Theater Breaking Through Barriers
Originally known as “Theater by the Blind” before altering its mission in 2008 to include actors with a wide range of disabilities, this Off-Broadway theater aims to show “the exuberance and independence as well as the challenges of lives lived with disability.” TBTB earns critical acclaim for its inclusiveness and its contributions to the New York theater scene.

Apothetae
Named after a pit in Ancient Greece where weak babies were said to be discarded, this New York–based theater company creates new plays that make the disabled experience visible. Inspired by the lack of “collective history” in the physically and mentally disabled community, Artistic Director Gregg Mozgala leads the charge in affecting change through theatrical performance.

That Uppity Theater Company
Known for innovative pieces that confront a variety of hot topics (gay rights, gender issues, and racial justice to name a few), this Saint Louis–based theater company began the “DisAbility Project” over 20 years ago to create more inclusion for artists with disabilities. The project now tours to various communities, sharing a message of openness and understanding with its audience.

InterAct Theater
Based out of the University of Minnesota, the InterAct Center is a “radically inclusive” not-for-profit company that gives voice to the disabled population and expresses the arts as essential to humanity. The center focuses on visual and performing arts, and creates full-time opportunities for artists with disabilities. InterAct’s theatrical component is ensemble–based, and produces fully staged new works along with smaller projects that are based on community collaboration.

Phamaly Theatre Company
Phamaly, which stands for the Physically Handicapped Actors and Musical Artists League, has been producing full-scale theater since 1990 and has had a major impact on the inclusion of handicapped artists nationally and internationally.
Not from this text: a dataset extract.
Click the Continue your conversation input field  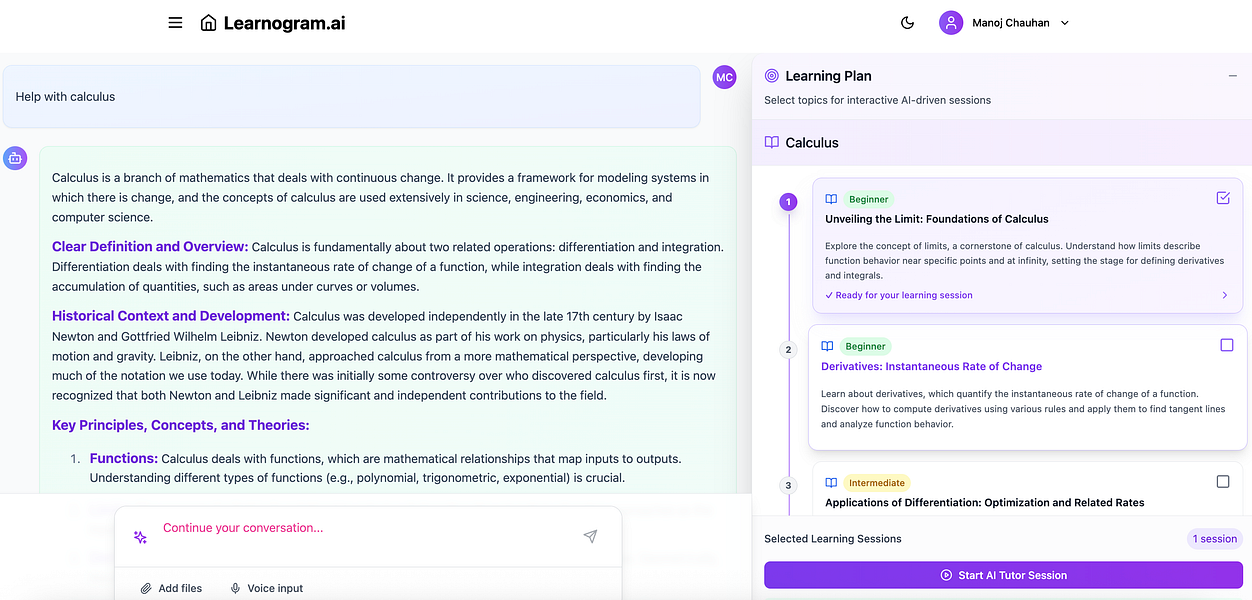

The Denver–based company inspires audiences to “re-envision disability” through its high-quality plays and musicals, including this season’s “Fuddy Meers” (through Feb. 28) and “Taking Leave” by Nagle Jackson.

Deaf West Theatre
This Los Angeles–based theater company made history last year when its award-winning production of “Spring Awakening” moved from California to Broadway. The groundbreaking musical was the first of its kind on the Great White Way, pairing deaf and hard-of-hearing actors with hearing counterparts for a thoughtfully choreographed collaboration between spoken word, song, and American Sign Language.